When it comes to markets, a bull run means we should see the price of an asset go up; this is what was predicted for Bitcoin with some pundits claiming it’ll reach $100,000 by the end of the year. While this could still happen, the market has other ideas right now as the price just tumbled more than 10%, according to CNBC, bringing the price of Bitcoin down to just $43,000.
Correlated closely to the movements of Bitcoin is the world’s second-largest crypto, Ether (which runs on the Ethereum network). Ether fell more than 10% hitting $3,500 before making a bit of a comeback. When prices hit lows like this, traders who believe the prices won’t go much lower buy in hoping to see the prices rise again at which point they can sell off their assets when they think the time is right.

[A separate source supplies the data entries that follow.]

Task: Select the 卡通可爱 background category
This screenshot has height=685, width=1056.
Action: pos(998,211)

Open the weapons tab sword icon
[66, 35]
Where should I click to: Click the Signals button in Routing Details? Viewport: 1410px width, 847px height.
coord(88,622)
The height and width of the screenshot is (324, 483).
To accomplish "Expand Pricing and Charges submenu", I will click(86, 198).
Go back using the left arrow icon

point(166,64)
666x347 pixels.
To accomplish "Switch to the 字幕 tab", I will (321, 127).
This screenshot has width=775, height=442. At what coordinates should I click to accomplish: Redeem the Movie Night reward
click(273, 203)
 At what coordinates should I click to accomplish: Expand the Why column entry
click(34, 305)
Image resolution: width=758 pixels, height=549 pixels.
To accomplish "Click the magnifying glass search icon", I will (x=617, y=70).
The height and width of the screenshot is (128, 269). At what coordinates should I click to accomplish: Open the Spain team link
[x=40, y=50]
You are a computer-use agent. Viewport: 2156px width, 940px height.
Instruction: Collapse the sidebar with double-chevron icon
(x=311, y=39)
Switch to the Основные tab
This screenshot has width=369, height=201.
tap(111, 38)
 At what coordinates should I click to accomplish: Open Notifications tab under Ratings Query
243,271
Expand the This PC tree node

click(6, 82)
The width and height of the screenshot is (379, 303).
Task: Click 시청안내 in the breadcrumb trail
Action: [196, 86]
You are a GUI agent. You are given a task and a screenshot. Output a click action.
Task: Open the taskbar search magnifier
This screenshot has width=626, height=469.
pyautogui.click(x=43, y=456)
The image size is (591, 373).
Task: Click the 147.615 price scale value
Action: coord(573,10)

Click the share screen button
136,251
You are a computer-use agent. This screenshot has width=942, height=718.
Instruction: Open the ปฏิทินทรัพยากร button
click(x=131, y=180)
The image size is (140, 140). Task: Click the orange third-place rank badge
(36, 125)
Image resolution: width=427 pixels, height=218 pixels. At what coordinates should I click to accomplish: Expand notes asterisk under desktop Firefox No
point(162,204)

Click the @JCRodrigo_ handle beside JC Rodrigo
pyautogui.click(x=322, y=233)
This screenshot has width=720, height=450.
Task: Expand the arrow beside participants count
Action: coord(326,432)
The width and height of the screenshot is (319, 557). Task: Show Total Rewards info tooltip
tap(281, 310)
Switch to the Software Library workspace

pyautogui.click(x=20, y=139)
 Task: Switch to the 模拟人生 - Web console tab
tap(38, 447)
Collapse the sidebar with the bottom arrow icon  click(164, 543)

An interesting trait of cryptocurrencies is that they seem to follow stocks and shares markets. Many of these have been in the red due to fears around the property firm Evergrande and that the Omicron variant of COVID-19 could lead to more lockdowns which would reduce footfall in shops. These fears have come to fruition in Austria already where unvaccinated people have been placed in lockdown since mid-November.
At its height, Bitcoin reached a whopping $69,000 per coin in early November before fears set in over the new COVID-19 variant.
El Salvador just bought the dip! 🇸🇻
— Nayib Bukele 🇸🇻 (@nayibbukele) December 4, 2021
150 coins at an average USD price of ~$48,670 🥳#Bitcoin🎄
While the price of Bitcoin has fallen hard, some remain bullish including President Nayib Bukele of El Salvador who just announced that the country had ‘bought the dip’. In the latest procurement, the country added 150 Bitcoin to its reserves. In response to his Tweet, Bukele revealed the country had ‘Missed the f***ing bottom by 7 minutes’.